Parsleyの「添え物は添え物らしく」

今回はParsleyさんのブログ『Parsleyの「添え物は添え物らしく」』からご寄稿いただきました。

「『Facebook』流行ってる」論ってだれ得なの?
個人的に『Facebook』は、アカウントを取得して以来、『tumblr』と『Twitter』のポストを流すだけの、一種のミラーサイトみたいなものだったのだけれど、ここ最近になって主にITベンチャー系の方々が急に使いはじめていたら、あちこちから「『Facebook』きてる! 超きてる!!」みたいな記事がぽこぽこと『はてなブックマーク』でホットエントリーに入っていて、「???」という感じだった。一応、『Parsley』も流れに乗って友達リクエストを承認したり送ってみたりしていたのだけれど、やっぱり違和感をぬぐいきれずにいたので、一応まとめてみたいと思う。
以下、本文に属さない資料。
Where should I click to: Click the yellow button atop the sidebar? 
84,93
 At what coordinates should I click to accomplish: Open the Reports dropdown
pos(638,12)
これまでの流れは、『In the looop』様の「【続編】Facebookは日本に普及するだろうか?」に詳しく書かれている*1 ので、ご参考に。

*1:「【続編】Facebookは日本に普及するだろうか?」2010/10/21『In the looop』
http://blogs.itmedia.co.jp/saito/2010/10/facebook-ads-ae.html

確かに、日本のユーザー数が9月~10月に激増して160万人に迫る勢いというのは驚異的。『TECH SE7EN』様の記事*2 によると、女性が51%とわずかに多いというデータは興味深い。なぜか『Parsley』のまわりにはあまり見当たらないけど……。ただ、160万人という数字は多いようで実のところ微妙。

例えば、イラスト投稿SNSの『pixiv』は8月末の時点で会員数約230万人で、一年間で約100万人増加しており、今でも3000~4000人/日で新たなユーザーが登録しているという。単純な比較はできないけれど、個人的にはコンテンツ制作のすそ野の広がりを考えれば「こちらの方がすごくない?」と思う。

広告的なスケールでいえば、『mixi』、『GREE』、『モバゲータウン』がいずれも2000万人以上で、『Twitter』の日本のユーザー数が約1700万人という規模であることを考えれば、「まだまだ」というか、「ぜんぜん」じゃないのか、という疑問を抱く。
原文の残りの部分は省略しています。